EXERCISE DETAILS:
Reproduce the data exactly as given, except for any images.
** Opening EXERCISE INPUT block **
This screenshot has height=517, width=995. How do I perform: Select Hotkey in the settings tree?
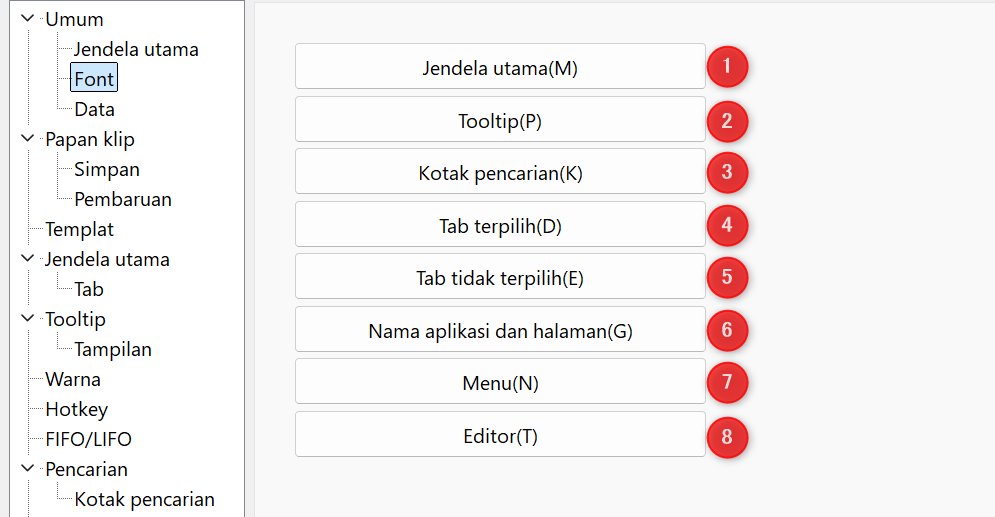click(76, 409)
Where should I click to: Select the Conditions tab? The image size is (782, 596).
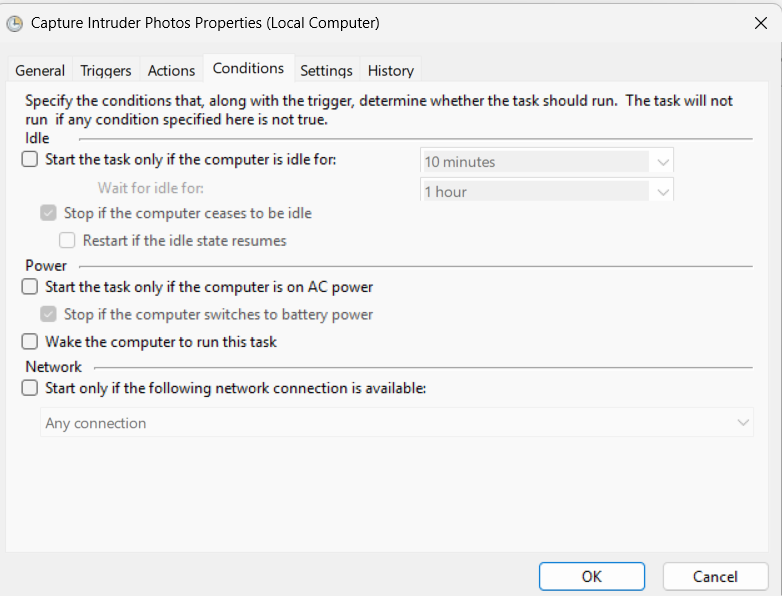248,69
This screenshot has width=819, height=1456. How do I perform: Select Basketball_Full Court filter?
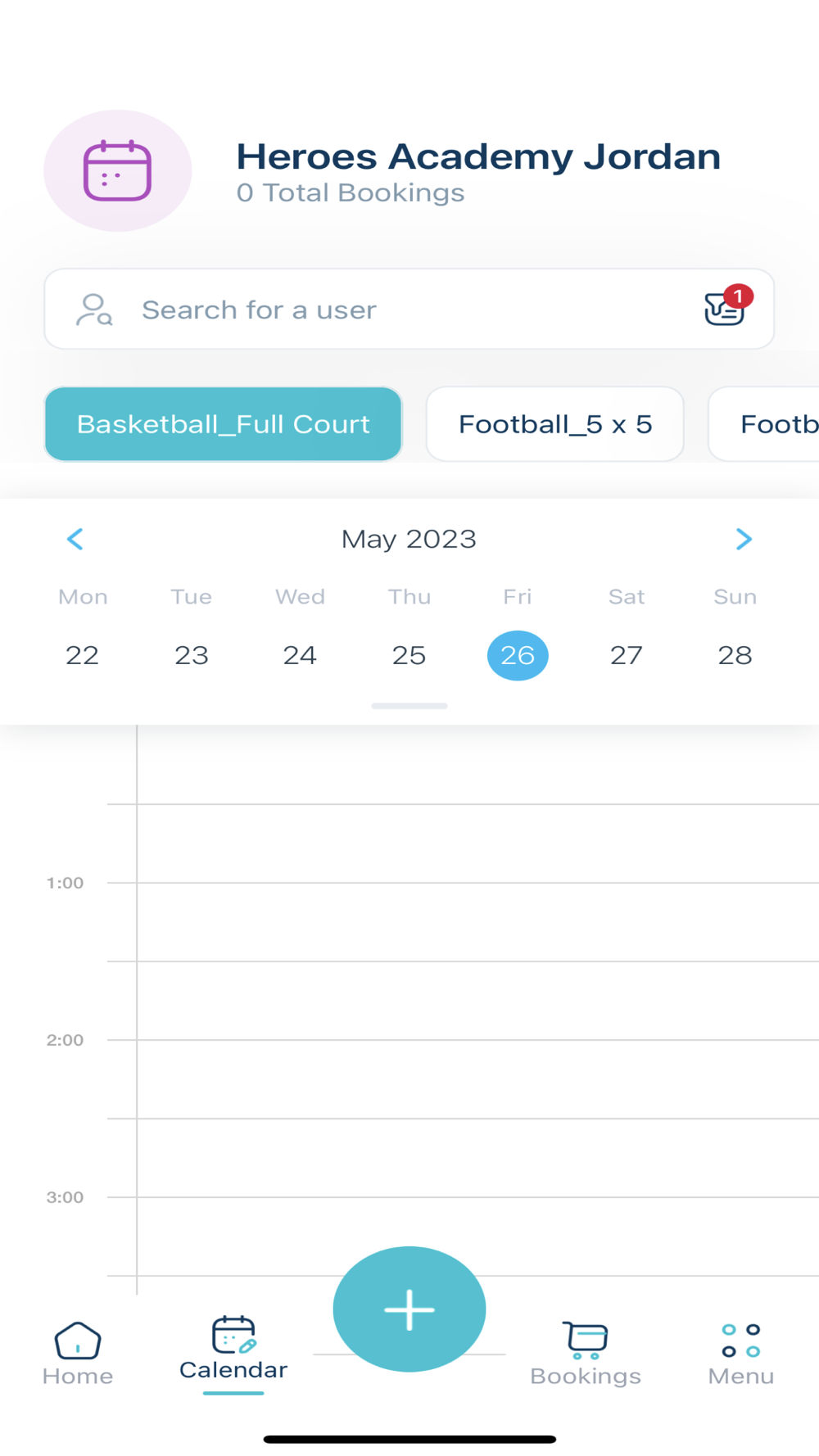tap(223, 424)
** Closing EXERCISE INPUT block **
REPLY TO THE TASK:
This screenshot has height=517, width=995. How do I perform: Select Hotkey in the settings tree?
click(76, 409)
Where should I click to: Select the Conditions tab? The image size is (782, 596).
248,69
This screenshot has width=819, height=1456. How do I perform: Select Basketball_Full Court filter?
tap(223, 424)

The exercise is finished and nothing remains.